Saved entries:
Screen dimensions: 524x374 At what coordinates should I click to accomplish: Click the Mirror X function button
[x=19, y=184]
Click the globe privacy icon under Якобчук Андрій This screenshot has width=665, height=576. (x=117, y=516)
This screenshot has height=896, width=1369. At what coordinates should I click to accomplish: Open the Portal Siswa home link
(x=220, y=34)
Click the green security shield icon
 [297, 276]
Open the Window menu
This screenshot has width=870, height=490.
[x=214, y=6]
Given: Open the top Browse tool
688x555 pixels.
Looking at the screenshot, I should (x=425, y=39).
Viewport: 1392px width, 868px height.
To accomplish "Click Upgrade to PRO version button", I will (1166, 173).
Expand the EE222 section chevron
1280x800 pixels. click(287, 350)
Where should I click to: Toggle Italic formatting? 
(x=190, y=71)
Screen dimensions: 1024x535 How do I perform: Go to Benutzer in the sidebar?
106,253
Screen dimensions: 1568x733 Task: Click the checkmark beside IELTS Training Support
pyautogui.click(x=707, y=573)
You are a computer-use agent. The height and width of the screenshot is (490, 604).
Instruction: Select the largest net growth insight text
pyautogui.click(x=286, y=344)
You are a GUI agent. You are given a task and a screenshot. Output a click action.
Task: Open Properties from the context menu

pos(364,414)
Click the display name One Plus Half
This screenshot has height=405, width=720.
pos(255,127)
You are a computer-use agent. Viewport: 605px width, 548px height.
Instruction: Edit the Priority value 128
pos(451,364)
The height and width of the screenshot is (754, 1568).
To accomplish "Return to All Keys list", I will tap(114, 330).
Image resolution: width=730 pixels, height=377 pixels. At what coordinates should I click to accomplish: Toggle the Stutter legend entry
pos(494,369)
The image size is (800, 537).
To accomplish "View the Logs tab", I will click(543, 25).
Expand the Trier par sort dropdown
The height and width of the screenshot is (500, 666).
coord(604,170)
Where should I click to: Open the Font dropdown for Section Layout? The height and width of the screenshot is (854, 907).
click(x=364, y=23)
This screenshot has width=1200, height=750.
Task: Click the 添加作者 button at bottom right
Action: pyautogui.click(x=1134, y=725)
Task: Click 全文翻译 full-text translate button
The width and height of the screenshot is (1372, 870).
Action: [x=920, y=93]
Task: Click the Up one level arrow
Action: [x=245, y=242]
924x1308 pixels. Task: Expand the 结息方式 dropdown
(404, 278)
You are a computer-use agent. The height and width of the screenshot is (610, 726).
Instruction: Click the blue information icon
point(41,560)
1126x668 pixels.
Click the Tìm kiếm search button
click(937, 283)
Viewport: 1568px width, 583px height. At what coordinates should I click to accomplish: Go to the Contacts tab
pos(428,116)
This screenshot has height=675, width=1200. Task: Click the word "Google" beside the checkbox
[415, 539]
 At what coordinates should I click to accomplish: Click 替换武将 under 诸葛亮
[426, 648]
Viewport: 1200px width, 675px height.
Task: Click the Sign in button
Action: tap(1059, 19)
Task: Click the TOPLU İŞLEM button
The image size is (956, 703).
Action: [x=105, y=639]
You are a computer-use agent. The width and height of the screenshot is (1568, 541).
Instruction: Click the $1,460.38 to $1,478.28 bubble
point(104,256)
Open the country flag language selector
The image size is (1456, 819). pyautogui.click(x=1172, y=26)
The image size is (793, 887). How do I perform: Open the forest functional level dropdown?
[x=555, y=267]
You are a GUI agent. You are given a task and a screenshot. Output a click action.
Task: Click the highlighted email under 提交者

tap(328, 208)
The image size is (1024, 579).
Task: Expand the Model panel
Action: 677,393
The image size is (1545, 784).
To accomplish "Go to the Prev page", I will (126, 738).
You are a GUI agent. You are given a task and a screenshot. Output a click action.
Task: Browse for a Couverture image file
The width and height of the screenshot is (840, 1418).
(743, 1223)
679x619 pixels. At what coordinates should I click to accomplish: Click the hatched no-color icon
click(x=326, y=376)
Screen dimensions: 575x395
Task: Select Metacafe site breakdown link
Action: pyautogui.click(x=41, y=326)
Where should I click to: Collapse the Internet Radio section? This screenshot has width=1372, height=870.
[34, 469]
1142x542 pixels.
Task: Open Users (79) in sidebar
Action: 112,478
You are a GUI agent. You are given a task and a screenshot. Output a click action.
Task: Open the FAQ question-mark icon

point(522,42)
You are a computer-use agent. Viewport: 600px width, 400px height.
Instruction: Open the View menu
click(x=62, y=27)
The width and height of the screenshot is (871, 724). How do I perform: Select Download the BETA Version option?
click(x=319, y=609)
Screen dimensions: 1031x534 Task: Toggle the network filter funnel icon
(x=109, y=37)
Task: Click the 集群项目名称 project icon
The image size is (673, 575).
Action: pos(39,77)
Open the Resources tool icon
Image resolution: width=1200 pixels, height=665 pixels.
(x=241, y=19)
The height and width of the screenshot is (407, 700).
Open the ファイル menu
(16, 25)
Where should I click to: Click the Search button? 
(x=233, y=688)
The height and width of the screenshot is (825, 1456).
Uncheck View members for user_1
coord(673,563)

> _Task brief_: Every record should be repeated exactly; please leave none out.

> _Exercise answer_:
Screen dimensions: 524x374 At what coordinates should I click to accomplish: Click the Mirror X function button
[x=19, y=184]
Click the globe privacy icon under Якобчук Андрій This screenshot has width=665, height=576. (x=117, y=516)
This screenshot has height=896, width=1369. At what coordinates should I click to accomplish: Open the Portal Siswa home link
(x=220, y=34)
Click the green security shield icon
 [297, 276]
Open the Window menu
This screenshot has width=870, height=490.
[x=214, y=6]
Given: Open the top Browse tool
688x555 pixels.
Looking at the screenshot, I should (x=425, y=39).
Viewport: 1392px width, 868px height.
To accomplish "Click Upgrade to PRO version button", I will (1166, 173).
Expand the EE222 section chevron
1280x800 pixels. click(287, 350)
Where should I click to: Toggle Italic formatting? 
(x=190, y=71)
Screen dimensions: 1024x535 How do I perform: Go to Benutzer in the sidebar?
106,253
Screen dimensions: 1568x733 Task: Click the checkmark beside IELTS Training Support
pyautogui.click(x=707, y=573)
You are a computer-use agent. The height and width of the screenshot is (490, 604).
Instruction: Select the largest net growth insight text
pyautogui.click(x=286, y=344)
You are a GUI agent. You are given a task and a screenshot. Output a click action.
Task: Open Properties from the context menu

pos(364,414)
Click the display name One Plus Half
This screenshot has height=405, width=720.
pos(255,127)
You are a computer-use agent. Viewport: 605px width, 548px height.
Instruction: Edit the Priority value 128
pos(451,364)
The height and width of the screenshot is (754, 1568).
To accomplish "Return to All Keys list", I will tap(114, 330).
Image resolution: width=730 pixels, height=377 pixels. At what coordinates should I click to accomplish: Toggle the Stutter legend entry
pos(494,369)
The image size is (800, 537).
To accomplish "View the Logs tab", I will click(543, 25).
Expand the Trier par sort dropdown
The height and width of the screenshot is (500, 666).
coord(604,170)
Where should I click to: Open the Font dropdown for Section Layout? The height and width of the screenshot is (854, 907).
click(x=364, y=23)
This screenshot has width=1200, height=750.
Task: Click the 添加作者 button at bottom right
Action: pyautogui.click(x=1134, y=725)
Task: Click 全文翻译 full-text translate button
The width and height of the screenshot is (1372, 870).
Action: [x=920, y=93]
Task: Click the Up one level arrow
Action: [x=245, y=242]
924x1308 pixels. Task: Expand the 结息方式 dropdown
(404, 278)
You are a computer-use agent. The height and width of the screenshot is (610, 726).
Instruction: Click the blue information icon
point(41,560)
1126x668 pixels.
Click the Tìm kiếm search button
click(937, 283)
Viewport: 1568px width, 583px height. At what coordinates should I click to accomplish: Go to the Contacts tab
pos(428,116)
This screenshot has height=675, width=1200. Task: Click the word "Google" beside the checkbox
[415, 539]
 At what coordinates should I click to accomplish: Click 替换武将 under 诸葛亮
[426, 648]
Viewport: 1200px width, 675px height.
Task: Click the Sign in button
Action: tap(1059, 19)
Task: Click the TOPLU İŞLEM button
The image size is (956, 703).
Action: [x=105, y=639]
You are a computer-use agent. The width and height of the screenshot is (1568, 541).
Instruction: Click the $1,460.38 to $1,478.28 bubble
point(104,256)
Open the country flag language selector
The image size is (1456, 819). pyautogui.click(x=1172, y=26)
The image size is (793, 887). How do I perform: Open the forest functional level dropdown?
[x=555, y=267]
You are a GUI agent. You are given a task and a screenshot. Output a click action.
Task: Click the highlighted email under 提交者

tap(328, 208)
The image size is (1024, 579).
Task: Expand the Model panel
Action: 677,393
The image size is (1545, 784).
To accomplish "Go to the Prev page", I will (126, 738).
You are a GUI agent. You are given a task and a screenshot. Output a click action.
Task: Browse for a Couverture image file
The width and height of the screenshot is (840, 1418).
(743, 1223)
679x619 pixels. At what coordinates should I click to accomplish: Click the hatched no-color icon
click(x=326, y=376)
Screen dimensions: 575x395
Task: Select Metacafe site breakdown link
Action: pyautogui.click(x=41, y=326)
Where should I click to: Collapse the Internet Radio section? This screenshot has width=1372, height=870.
[34, 469]
1142x542 pixels.
Task: Open Users (79) in sidebar
Action: 112,478
You are a GUI agent. You are given a task and a screenshot. Output a click action.
Task: Open the FAQ question-mark icon

point(522,42)
You are a computer-use agent. Viewport: 600px width, 400px height.
Instruction: Open the View menu
click(x=62, y=27)
The width and height of the screenshot is (871, 724). How do I perform: Select Download the BETA Version option?
click(x=319, y=609)
Screen dimensions: 1031x534 Task: Toggle the network filter funnel icon
(x=109, y=37)
Task: Click the 集群项目名称 project icon
The image size is (673, 575).
Action: pos(39,77)
Open the Resources tool icon
Image resolution: width=1200 pixels, height=665 pixels.
(x=241, y=19)
The height and width of the screenshot is (407, 700).
Open the ファイル menu
(16, 25)
Where should I click to: Click the Search button? 
(x=233, y=688)
The height and width of the screenshot is (825, 1456).
Uncheck View members for user_1
coord(673,563)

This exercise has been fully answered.